The Government of Germany pledged $6.12 million toward the Caucasus Protected Areas Fund endowment through the KfW Development Bank (KfW), while CI's Global Conservation Fund – which finances the creation, expansion, and long-term management of protected areas – pledged a $3 million contribution to the endowment of the trust fund. The Critical Ecosystem Partnership Fund – a joint initiative of CI, the Global Environment Facility (GEF), the Government of Japan, the MacArthur Foundation, and the World Bank – also pledged $300,000 to the fund beyond its already significant investments in the region.
Future initiatives under the MOU will focus on conservation finance, ecologically sustainable management of natural landscapes, community-based conservation approaches, and other issues as determined by the Coordination Committee, which will consist of representatives from KfW and CI. Among the proposed countries and regions to receive support are Madagascar, Southern and Central Africa, South America's Andean nations, and Amazonia.
KfW Entwicklungsbank (KfW development bank) finances investments and accompanying consulting services in developing countries. It carries out its work on behalf of the German Federal Ministry for Economic Cooperation and Development (BMZ). KfW Entwicklungsbank is committed to the primary goal of German development cooperation, namely to sustainably improve the economic and social conditions of the people in developing countries. Through its Financial Cooperation (FC) it contributes to reducing poverty, protecting natural resources, and securing peace worldwide.

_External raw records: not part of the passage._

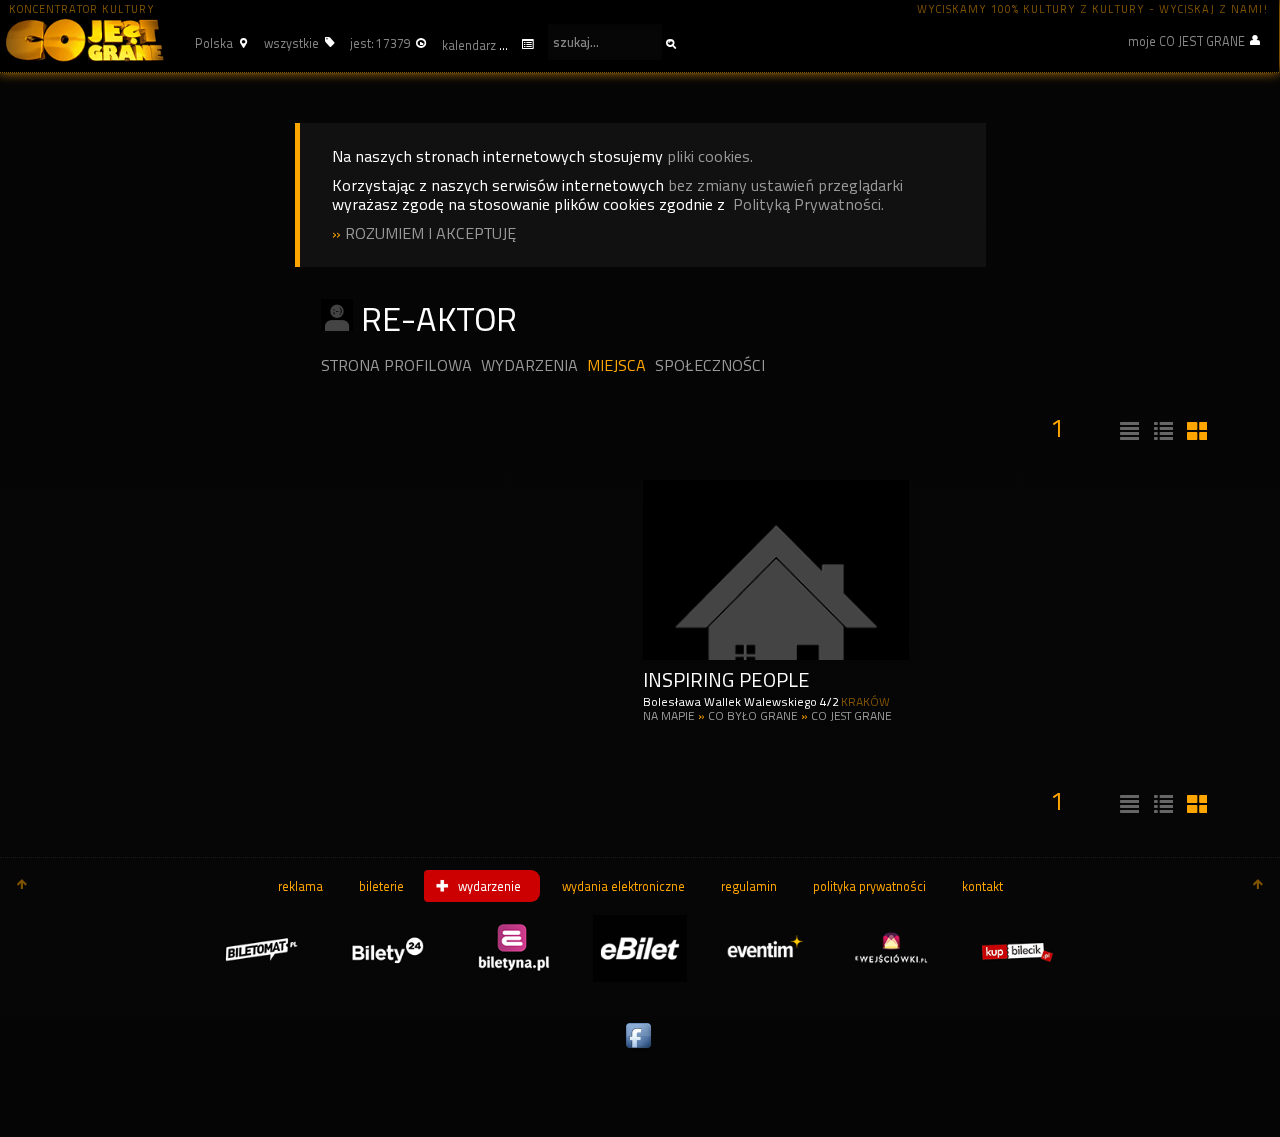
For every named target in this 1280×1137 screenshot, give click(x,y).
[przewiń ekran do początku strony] (22, 886)
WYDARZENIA (529, 365)
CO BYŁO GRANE (754, 716)
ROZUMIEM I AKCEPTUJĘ (430, 233)
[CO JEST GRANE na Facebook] (640, 1049)
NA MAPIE (669, 716)
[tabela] (1161, 432)
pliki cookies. (710, 156)
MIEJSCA (616, 365)
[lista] (1127, 432)
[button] (218, 43)
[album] (1195, 432)
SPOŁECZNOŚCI (710, 365)
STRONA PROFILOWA (396, 365)
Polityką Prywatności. (808, 204)
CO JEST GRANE (851, 716)
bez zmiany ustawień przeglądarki (785, 185)
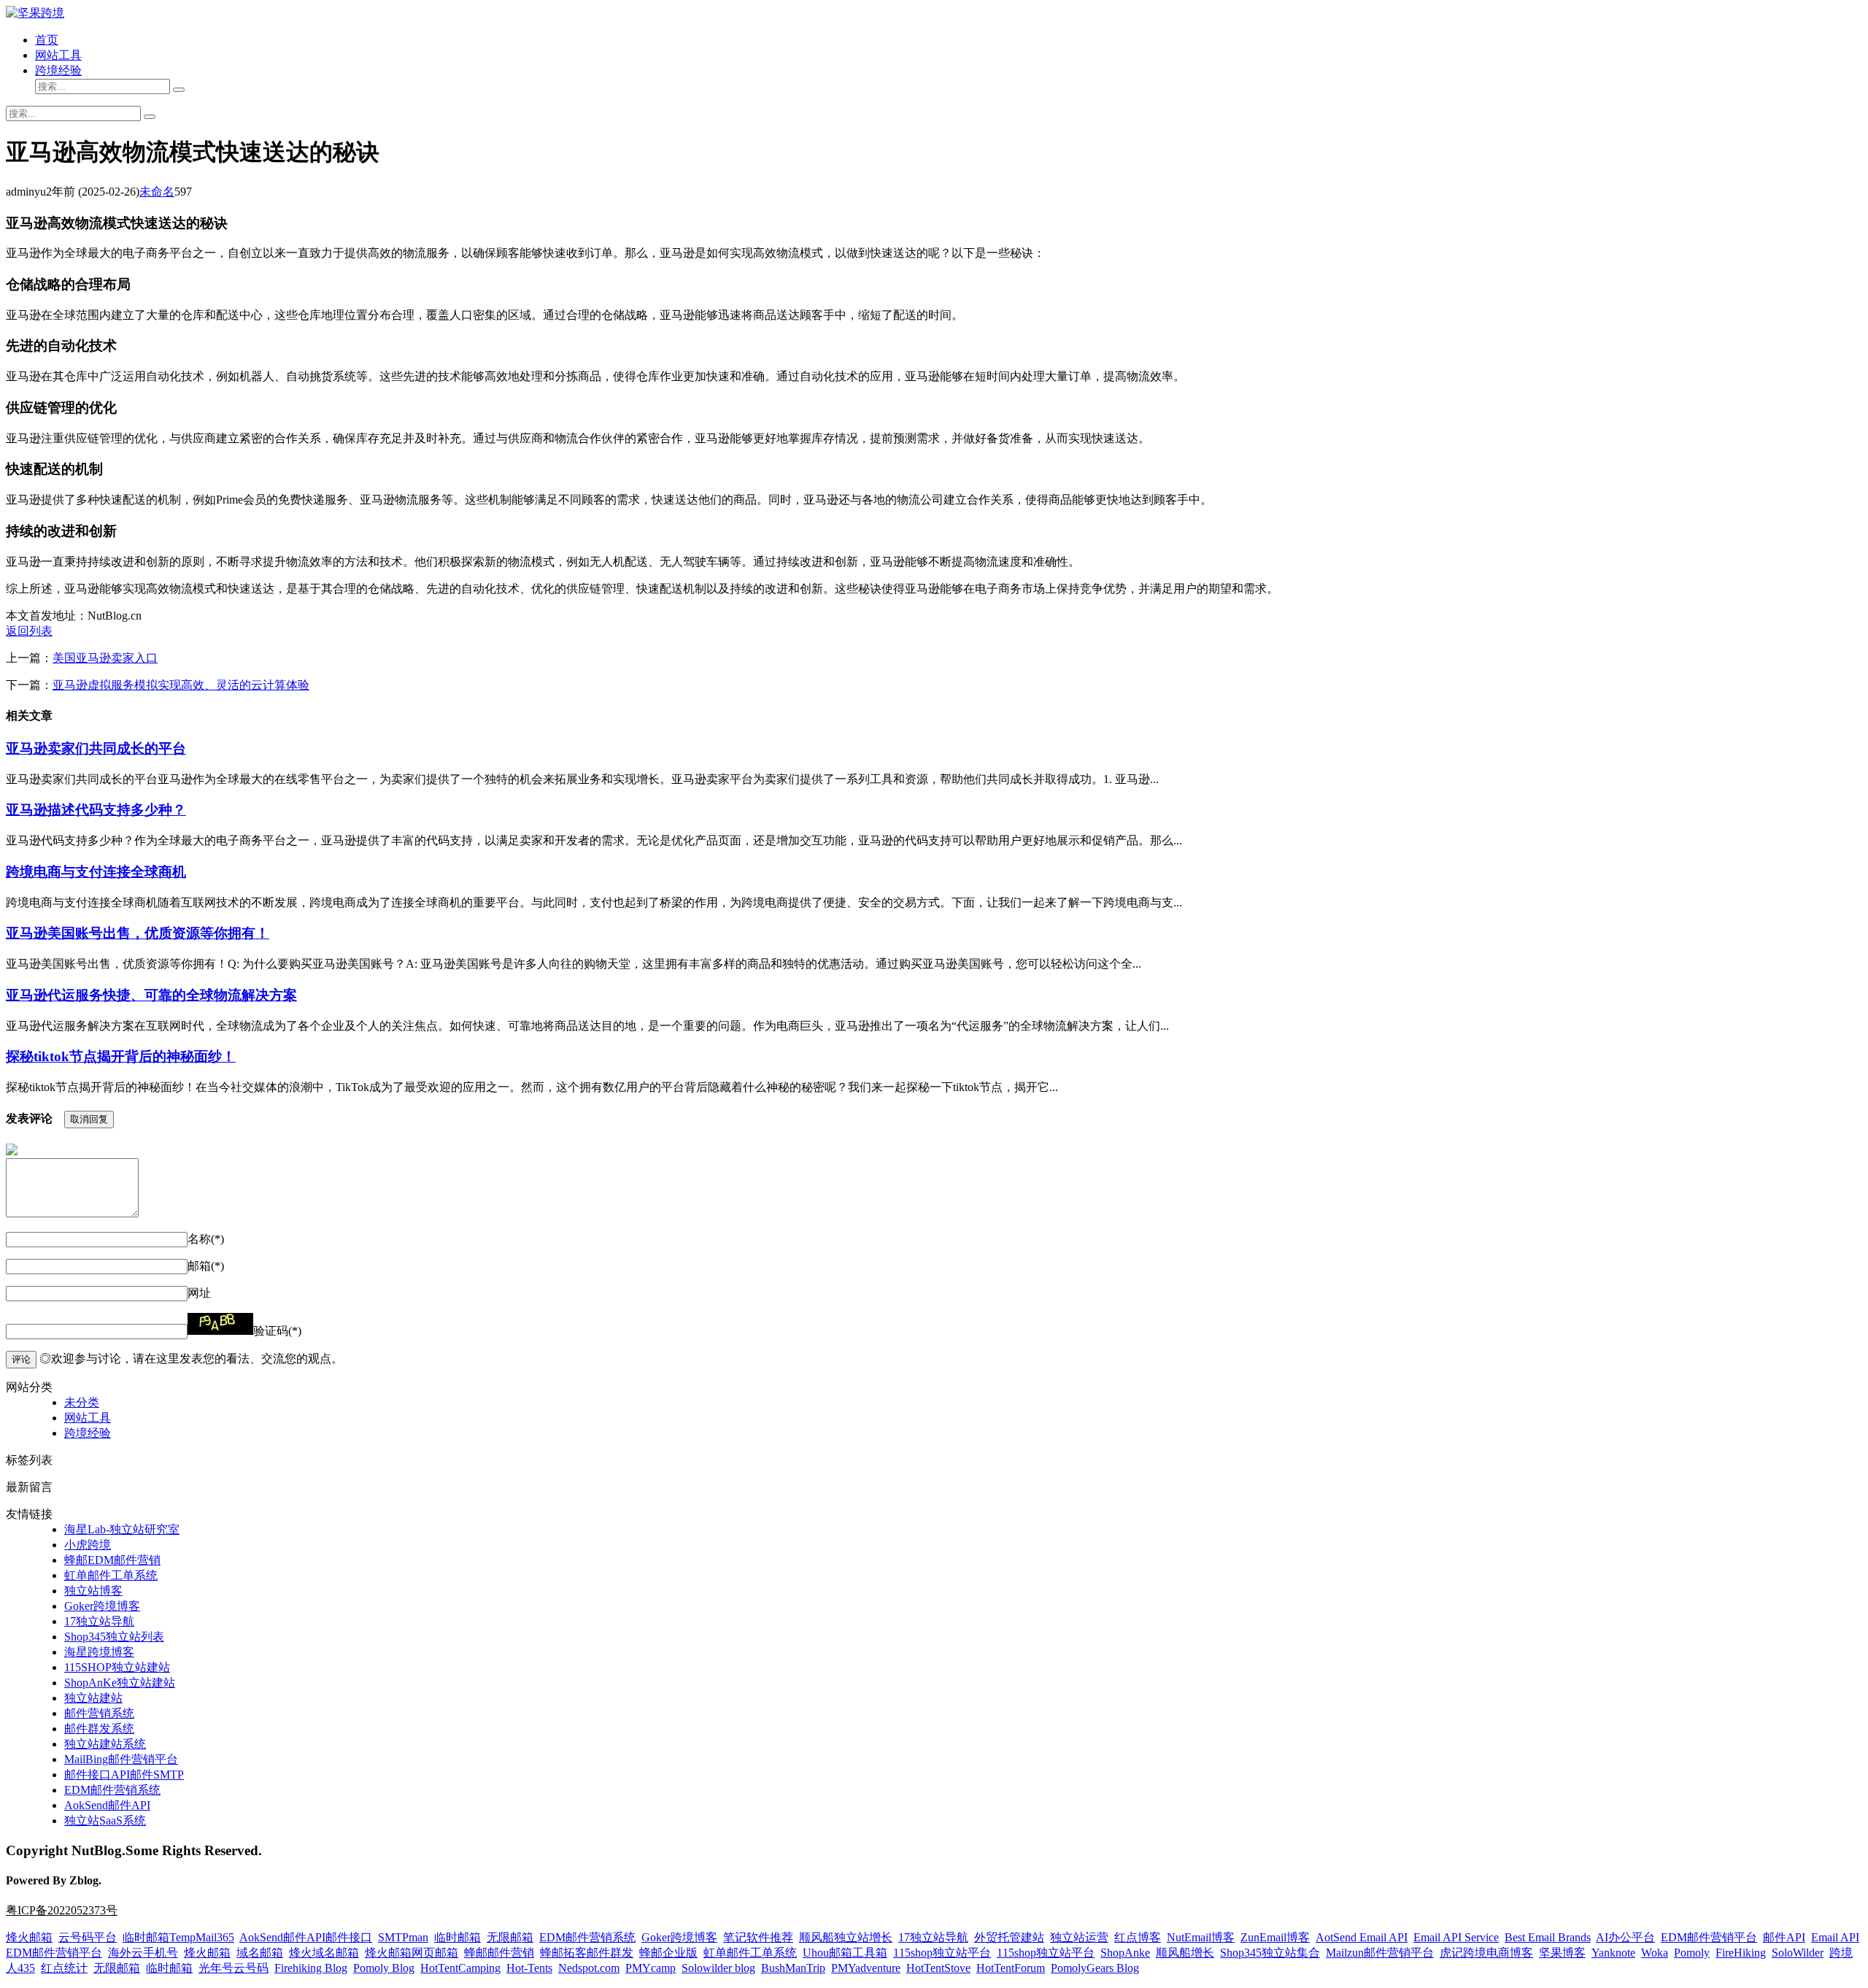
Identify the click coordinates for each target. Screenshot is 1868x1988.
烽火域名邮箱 (324, 1952)
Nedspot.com (589, 1968)
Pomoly (1692, 1952)
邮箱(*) (206, 1266)
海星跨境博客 (99, 1652)
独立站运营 (1079, 1937)
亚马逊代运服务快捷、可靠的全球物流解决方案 (151, 995)
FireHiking (1740, 1952)
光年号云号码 (233, 1968)
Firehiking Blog (310, 1968)
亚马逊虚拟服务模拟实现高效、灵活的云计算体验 (181, 685)
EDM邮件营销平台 (1709, 1937)
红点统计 (64, 1968)
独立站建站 (93, 1698)
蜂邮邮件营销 (499, 1952)
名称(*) (206, 1239)
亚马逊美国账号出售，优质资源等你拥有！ (137, 933)
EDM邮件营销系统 (112, 1790)
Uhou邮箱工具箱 (845, 1952)
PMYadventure (865, 1968)
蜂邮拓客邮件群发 (586, 1952)
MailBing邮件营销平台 (121, 1759)
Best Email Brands (1548, 1937)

CI’s strategic focus is on biodiversity hotspots and high-biodiversity wilderness areas. The Earth’s 34 biodiversity hotspots hold especially high numbers of species found nowhere else, with 75 percent of the planet’s most threatened mammals, birds, and amphibians within habitat covering just 2.3 percent of the Earth’s surface. High-biodiversity wilderness areas are vast regions of relatively undisturbed land that are home to high numbers of species found nowhere else. Each area still claims 70 percent of original vegetation and has very low human population density. With headquarters in Washington, D.C., CI works through partnerships in more than 40 countries across four continents to conserve global biodiversity. CI determines conservation priorities through scientific research and engages local communities with an emphasis on human welfare.